Of Gambling And Disguises

Coolly hypnotic, the lean British sleeper "Croupier" is a reminder that movies don't have to wave their arms and scream to hold our attention. Stillness can be as riveting as frantic activity, and there is a chilly stillness in the eyes of Jack Manfred (Clive Owen), an aspiring novelist who finds his subject matter in the airless casinos of London, where he deals blackjack, spins the roulette wheel and becomes "hooked on watching people lose."

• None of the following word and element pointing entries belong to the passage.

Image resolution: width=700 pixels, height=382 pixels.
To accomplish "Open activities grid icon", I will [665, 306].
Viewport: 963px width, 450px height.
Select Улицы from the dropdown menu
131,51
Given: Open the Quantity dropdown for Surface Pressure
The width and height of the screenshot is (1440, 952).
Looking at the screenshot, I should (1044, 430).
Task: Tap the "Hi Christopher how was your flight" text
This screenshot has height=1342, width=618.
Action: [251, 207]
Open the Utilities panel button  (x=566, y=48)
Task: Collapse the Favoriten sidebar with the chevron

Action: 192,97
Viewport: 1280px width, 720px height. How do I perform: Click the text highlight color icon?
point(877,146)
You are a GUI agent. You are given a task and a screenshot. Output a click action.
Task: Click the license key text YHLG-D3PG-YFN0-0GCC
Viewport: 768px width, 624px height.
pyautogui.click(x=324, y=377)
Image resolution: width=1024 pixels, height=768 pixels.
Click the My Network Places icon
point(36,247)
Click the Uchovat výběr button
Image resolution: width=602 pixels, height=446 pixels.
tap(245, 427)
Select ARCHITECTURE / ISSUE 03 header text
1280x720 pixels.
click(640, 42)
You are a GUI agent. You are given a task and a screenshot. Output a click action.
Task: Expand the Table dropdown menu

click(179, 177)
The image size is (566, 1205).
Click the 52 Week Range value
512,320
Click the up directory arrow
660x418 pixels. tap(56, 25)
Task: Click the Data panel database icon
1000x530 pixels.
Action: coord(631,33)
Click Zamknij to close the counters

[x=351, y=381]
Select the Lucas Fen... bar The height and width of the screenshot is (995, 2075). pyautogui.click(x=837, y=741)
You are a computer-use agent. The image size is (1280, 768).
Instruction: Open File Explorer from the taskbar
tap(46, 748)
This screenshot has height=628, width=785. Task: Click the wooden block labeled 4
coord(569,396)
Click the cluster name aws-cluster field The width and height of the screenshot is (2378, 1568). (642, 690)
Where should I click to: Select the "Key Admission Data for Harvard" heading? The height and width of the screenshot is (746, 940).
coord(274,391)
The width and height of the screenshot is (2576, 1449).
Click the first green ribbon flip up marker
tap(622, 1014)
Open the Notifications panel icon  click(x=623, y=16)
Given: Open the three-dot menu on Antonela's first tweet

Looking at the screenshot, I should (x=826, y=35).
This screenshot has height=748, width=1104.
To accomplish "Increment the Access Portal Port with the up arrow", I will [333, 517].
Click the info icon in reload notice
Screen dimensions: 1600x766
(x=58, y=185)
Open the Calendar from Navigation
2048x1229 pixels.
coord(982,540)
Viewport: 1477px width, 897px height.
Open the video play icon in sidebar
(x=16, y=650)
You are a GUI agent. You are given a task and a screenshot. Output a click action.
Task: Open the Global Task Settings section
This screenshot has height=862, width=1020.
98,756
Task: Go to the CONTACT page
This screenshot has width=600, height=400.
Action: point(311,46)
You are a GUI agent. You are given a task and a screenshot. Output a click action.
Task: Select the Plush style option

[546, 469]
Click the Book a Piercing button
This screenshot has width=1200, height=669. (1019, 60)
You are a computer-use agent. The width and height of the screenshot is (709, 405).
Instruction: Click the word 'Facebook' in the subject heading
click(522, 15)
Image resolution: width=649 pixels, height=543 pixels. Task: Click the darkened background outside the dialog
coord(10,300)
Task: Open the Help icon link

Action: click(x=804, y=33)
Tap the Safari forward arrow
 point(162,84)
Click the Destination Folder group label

Tautly directed by Mike Hodges, who made the classic 1971 noir "Get Carter," and cunningly written by Paul Mayersberg, "Croupier" is a thriller whose thrills derive less from the suspense of a heist Jack is lured into joining than from the mysteries of identity. People are not quite who they appear to be in this slippery tale, including our unnervingly detached protagonist, who splits himself into two people--Jack the novelist and "Jake" the hero of the gambling novel he's writing. Equally ambiguous are the three women in his life--his girlfriend Marion (Gina McKee), a department-store detective; his lover Bella (Kate Hardie), an ex-hooker turned dealer, and the vibrant, enigmatic South African high roller Jani ("ER's" Alex Kingston). The last card "Croupier" deals is wild: it forces you to reshuffle the movie's meaning in your mind.